• [Okuma parçası]:
Ve sekiz yıl süren hamilelik tedavisi
ve çocuk sahibi olmak için her şeyi
ve her şeyi denedikten sonra
diz çöküp pes ettim
ve içimdeki her şey
"Dur" diye bağırıyordu.
Öyle yaptım. Sessizleştim.
Ortak kurucusu olduğum
şirketin CEO'luğunu bıraktım.
Yönetim kurullarından çekildim
yükümlülükleri eledim.
bana mutluluk formülü olarak
söylenen her fikri izlemeyi bıraktım
bağlantılarımı kestim
bütün bu şeyler, kendimi yargılama
ve suçlama, stres ve endişe gibi
şeylerde işe yaramıyordu.
Hayatımdaki bu karmaşayı
temizledikten sonra
doğada vakit geçirdim
ailem ve arkadaşlarımla
tekrar bağlantıya geçtim
tekrar şarkı söylemeye ve
ibadet etmeye başladım.
Sonuç buydu.
(Alkışlar)
Dürüst olalım,
Daha fazlası için eğitilmiş
ve bunlara tapmıştım
ama bolluk ve neşenin daha azdan
geleceğini ta iliklerimde hissediyordum.

• [Kayıtlı bilgiler]:

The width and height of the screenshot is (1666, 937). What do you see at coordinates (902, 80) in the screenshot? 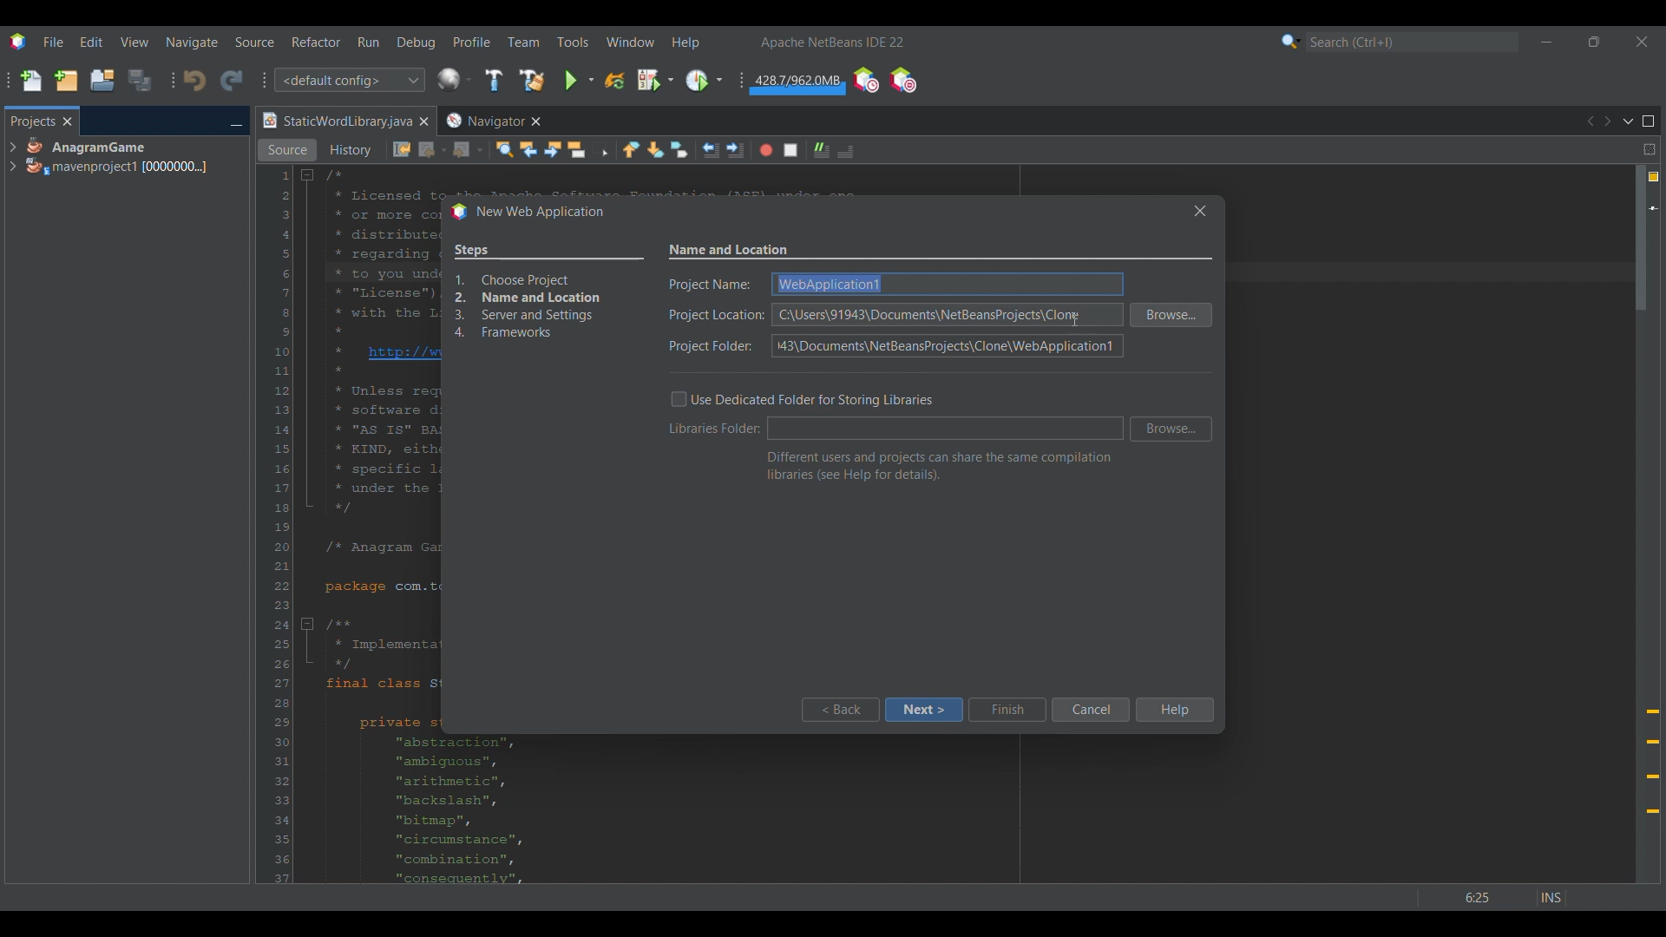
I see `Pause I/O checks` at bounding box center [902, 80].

• [Verilen görev]: Okuma parçasına göre anlatıcı, ortak kurucusu olduğu şirkette hangi görevi bıraktı? Lütfen kısaca yanıtlayın.

• [Sorunun cevabı]: Şirketin CEO'luğunu bıraktı.